Affordability remains the dominant constraint
While global events add uncertainty, affordability remains the core issue in 2026.
Sanderson notes that the conversation has shifted significantly.
“It’s moved from ‘how much can I borrow?’ to ‘what level of debt actually works long term?’”
Chambers agrees affordability pressure has been a persistent ‘pain point’ for several years and has not materially eased.
“This has been a consistent pressure over the last 3 years. Even where borrowing capacity exists, many clients are choosing to stay conservative to manage ongoing living costs.”
Lender behaviour - stable but selective
Neither adviser sees widespread tightening from lenders at this stage, but both note a continued focus on risk quality.
Sanderson says lenders are more selective in areas such as self-employed income, investor lending, interest-only structures, and complex builds. This is less about policy shifts and more about individual deal scrutiny.
Chambers goes further, saying lender behaviour remains competitive.
“Lenders are being consistent in their approach. Both banks and non-banks are aggressively looking for new business.”

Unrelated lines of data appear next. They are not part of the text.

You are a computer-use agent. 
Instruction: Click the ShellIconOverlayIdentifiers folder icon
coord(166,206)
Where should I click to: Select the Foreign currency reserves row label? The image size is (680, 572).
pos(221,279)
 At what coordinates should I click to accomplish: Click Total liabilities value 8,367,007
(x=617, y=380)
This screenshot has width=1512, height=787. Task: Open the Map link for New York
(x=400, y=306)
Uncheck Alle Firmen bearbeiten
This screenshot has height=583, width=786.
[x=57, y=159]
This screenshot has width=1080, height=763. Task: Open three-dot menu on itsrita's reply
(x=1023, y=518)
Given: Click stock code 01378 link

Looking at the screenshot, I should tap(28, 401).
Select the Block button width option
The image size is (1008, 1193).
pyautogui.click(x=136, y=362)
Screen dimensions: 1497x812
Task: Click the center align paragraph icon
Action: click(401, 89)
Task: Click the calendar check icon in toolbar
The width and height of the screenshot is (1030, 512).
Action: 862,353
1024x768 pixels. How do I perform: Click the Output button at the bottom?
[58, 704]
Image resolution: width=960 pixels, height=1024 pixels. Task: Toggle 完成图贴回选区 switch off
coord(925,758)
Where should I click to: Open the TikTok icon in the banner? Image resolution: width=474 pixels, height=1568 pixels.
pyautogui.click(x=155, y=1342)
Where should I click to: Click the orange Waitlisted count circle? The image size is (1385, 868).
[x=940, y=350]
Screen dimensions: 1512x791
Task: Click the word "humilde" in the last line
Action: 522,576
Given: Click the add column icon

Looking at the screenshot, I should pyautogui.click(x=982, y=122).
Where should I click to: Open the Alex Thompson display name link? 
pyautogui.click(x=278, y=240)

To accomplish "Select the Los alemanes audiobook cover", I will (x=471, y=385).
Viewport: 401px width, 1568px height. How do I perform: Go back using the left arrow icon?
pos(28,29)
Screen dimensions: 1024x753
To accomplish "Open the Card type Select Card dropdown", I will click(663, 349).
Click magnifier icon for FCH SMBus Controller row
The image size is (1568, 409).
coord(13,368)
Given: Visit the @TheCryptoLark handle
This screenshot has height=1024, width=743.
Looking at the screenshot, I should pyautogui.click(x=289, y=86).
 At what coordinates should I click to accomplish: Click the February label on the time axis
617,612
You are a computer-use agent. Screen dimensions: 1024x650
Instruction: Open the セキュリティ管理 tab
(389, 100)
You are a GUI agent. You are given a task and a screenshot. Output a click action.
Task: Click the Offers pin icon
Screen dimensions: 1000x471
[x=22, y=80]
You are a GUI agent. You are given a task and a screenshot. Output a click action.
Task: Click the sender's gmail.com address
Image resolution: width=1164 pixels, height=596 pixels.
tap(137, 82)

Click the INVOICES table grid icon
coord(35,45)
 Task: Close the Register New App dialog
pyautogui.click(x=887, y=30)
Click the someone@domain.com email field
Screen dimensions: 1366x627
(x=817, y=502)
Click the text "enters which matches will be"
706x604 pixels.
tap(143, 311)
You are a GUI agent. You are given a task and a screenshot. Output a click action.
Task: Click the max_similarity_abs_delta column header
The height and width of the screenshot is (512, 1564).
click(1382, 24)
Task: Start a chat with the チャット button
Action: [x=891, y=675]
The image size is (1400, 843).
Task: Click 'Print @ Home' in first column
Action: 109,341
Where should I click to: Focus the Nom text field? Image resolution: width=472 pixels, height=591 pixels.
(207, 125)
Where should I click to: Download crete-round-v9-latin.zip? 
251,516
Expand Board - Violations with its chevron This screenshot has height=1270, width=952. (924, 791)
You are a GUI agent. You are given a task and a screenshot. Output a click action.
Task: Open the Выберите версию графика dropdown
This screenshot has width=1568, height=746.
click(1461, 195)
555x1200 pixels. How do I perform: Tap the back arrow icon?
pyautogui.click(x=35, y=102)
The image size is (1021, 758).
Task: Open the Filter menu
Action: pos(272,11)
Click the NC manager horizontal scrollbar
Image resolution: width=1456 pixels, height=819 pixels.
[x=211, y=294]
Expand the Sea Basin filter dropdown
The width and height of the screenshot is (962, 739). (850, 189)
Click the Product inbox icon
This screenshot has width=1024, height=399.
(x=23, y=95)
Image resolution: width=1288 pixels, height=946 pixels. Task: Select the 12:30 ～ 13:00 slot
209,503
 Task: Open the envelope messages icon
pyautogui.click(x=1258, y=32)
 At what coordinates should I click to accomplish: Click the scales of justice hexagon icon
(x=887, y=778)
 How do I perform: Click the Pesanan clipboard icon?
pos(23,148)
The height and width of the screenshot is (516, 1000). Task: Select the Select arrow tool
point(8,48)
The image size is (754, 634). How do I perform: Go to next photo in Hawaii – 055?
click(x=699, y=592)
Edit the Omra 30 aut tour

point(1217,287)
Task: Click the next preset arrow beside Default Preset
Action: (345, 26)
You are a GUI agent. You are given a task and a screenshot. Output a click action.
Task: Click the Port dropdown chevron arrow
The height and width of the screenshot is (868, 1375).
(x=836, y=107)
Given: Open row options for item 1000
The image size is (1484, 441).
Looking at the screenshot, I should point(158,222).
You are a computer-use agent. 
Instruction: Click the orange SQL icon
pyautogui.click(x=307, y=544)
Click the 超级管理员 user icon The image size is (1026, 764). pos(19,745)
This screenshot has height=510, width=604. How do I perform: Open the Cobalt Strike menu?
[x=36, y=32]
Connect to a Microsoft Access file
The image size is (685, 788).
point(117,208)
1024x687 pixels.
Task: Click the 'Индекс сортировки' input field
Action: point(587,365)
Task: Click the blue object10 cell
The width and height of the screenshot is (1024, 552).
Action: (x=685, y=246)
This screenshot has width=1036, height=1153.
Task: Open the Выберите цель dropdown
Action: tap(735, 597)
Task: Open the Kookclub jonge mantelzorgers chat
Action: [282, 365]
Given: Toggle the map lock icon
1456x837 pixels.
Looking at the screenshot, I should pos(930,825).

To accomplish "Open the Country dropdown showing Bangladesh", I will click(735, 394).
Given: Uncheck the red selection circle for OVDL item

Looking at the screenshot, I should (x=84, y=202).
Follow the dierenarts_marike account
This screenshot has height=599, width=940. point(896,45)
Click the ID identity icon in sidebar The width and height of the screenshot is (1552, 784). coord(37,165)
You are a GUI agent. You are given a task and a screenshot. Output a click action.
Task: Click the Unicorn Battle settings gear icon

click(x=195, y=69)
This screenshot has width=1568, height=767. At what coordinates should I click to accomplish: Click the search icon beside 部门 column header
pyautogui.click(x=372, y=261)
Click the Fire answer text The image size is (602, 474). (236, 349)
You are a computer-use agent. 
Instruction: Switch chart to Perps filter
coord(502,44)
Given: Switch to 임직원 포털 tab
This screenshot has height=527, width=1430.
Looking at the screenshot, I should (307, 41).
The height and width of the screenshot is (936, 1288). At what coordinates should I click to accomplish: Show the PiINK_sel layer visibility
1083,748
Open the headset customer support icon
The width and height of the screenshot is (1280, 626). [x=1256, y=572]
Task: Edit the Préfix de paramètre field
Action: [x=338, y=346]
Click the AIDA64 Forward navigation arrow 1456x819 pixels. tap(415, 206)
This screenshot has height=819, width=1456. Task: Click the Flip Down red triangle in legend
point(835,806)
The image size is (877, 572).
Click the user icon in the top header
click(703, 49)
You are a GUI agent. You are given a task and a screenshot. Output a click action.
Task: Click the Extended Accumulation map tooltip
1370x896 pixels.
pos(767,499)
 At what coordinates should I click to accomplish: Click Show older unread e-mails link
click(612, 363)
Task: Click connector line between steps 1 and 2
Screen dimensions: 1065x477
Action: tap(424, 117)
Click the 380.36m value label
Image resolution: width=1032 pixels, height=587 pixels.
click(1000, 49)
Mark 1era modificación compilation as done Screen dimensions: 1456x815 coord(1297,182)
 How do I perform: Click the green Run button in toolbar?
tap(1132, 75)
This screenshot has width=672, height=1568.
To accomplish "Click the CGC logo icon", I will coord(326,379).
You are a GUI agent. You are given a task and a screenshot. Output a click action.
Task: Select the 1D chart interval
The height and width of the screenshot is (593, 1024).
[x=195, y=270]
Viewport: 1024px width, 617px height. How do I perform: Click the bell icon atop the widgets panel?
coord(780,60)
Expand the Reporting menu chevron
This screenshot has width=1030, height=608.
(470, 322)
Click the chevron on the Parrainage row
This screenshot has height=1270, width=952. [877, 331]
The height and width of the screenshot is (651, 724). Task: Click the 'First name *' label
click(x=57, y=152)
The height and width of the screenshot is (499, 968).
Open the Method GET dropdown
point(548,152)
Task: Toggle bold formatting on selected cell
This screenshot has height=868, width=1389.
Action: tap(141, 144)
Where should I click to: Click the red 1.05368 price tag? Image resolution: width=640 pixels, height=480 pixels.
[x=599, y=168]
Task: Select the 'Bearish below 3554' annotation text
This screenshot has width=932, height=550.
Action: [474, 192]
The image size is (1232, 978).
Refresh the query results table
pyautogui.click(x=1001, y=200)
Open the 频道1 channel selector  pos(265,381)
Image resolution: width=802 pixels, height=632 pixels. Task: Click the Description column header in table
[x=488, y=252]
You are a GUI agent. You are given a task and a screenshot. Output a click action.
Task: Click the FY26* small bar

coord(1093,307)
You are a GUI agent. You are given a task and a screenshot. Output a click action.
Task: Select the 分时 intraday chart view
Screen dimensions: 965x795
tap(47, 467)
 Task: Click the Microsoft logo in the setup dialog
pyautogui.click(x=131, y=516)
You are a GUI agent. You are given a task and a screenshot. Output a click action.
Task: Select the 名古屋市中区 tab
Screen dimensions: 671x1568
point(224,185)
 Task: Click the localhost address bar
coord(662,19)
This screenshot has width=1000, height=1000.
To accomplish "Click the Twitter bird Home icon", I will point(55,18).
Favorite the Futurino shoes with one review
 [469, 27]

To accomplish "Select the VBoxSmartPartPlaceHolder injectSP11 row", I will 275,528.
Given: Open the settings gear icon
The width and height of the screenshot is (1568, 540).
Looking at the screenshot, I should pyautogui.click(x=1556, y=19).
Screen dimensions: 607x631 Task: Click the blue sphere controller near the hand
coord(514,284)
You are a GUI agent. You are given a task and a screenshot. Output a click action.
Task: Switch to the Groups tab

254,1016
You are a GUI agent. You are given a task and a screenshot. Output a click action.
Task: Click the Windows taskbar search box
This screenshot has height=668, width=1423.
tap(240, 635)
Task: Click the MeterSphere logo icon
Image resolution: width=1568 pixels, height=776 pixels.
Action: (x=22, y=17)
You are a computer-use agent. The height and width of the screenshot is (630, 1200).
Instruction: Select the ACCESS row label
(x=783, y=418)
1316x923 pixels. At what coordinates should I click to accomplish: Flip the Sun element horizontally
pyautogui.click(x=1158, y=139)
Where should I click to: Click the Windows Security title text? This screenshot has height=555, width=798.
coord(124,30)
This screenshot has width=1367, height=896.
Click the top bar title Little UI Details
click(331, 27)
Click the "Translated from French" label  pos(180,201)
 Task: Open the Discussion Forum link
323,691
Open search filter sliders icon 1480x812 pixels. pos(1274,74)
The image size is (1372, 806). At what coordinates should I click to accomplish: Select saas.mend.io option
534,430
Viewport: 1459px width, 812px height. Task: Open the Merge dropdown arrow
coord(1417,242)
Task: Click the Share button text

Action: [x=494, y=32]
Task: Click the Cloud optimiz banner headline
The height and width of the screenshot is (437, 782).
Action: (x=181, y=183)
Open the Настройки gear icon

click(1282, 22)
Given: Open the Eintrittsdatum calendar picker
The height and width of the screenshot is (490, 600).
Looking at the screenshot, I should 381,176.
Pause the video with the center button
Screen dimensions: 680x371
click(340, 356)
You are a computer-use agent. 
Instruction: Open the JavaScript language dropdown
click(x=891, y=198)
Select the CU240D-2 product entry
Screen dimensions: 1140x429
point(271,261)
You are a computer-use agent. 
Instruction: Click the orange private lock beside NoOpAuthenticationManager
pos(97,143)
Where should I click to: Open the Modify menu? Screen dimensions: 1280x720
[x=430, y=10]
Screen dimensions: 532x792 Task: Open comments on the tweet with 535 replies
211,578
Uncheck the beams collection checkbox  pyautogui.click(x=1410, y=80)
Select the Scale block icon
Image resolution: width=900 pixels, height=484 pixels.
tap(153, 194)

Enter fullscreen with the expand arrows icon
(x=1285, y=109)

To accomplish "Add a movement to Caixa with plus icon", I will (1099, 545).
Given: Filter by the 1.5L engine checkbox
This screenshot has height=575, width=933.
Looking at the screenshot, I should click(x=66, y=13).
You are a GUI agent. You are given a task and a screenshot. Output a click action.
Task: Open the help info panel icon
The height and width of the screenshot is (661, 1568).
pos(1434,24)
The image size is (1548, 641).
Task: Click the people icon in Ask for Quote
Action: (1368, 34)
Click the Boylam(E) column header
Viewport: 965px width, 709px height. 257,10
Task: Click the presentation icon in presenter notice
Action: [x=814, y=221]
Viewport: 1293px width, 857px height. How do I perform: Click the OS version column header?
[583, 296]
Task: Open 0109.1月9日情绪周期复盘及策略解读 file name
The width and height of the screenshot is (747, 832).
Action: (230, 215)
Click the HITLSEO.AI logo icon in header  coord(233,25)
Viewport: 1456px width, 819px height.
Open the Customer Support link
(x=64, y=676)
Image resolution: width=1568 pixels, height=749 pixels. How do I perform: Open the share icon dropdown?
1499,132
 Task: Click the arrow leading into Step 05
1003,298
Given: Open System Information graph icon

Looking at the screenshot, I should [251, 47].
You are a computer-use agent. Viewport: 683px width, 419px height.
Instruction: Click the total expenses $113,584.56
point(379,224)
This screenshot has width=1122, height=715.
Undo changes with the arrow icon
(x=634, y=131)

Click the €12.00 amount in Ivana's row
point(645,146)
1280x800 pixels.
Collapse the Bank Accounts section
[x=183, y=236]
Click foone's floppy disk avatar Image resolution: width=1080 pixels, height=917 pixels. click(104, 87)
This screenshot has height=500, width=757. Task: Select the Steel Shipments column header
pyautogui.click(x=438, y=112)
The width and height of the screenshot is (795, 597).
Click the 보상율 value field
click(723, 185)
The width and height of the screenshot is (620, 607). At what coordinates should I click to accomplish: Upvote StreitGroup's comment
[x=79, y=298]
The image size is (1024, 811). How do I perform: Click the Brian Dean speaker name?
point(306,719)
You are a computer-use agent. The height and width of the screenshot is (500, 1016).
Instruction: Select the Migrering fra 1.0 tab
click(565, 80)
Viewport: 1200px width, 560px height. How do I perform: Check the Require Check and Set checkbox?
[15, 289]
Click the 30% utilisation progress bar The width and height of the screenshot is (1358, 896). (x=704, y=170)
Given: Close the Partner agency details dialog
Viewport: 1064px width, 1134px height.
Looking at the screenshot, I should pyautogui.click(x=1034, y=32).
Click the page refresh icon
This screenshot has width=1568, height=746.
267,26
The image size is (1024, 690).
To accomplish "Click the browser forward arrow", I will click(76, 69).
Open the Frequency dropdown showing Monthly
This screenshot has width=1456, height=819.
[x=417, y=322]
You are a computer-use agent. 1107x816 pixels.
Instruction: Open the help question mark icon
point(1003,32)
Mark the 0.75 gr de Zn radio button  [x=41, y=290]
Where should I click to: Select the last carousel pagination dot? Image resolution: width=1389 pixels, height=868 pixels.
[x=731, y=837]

In short, lending appetite remains, but with discipline intact.
Adviser takeaways for 2026
Both contributors emphasise long-term thinking and simplicity in advice. Sanderson stresses the importance of clarity and consistency.
“Advisers should ensure clients fully understand recommendations and that strategies remain valid over time, not just in the current rate cycle. And stay close to existing clients, particularly at refix time.”
Chambers reinforces the need to stay grounded.
“Think long term. We buy homes for the long term and we’ll see many ups and downs in the markets over this period.”
He urges advisers to use common sense in structuring lending and to ensure risk strategies genuinely match client needs.
For advisers, the key challenge in 2026 is not predicting global outcomes but helping clients stay focused on what they can control, structure lending sensibly, and make decisions that remain sound well beyond short-term market noise.
Because where uncertainty seems to be the only certainty in an ever-changing global landscape, the value of clear, grounded advice becomes even more important.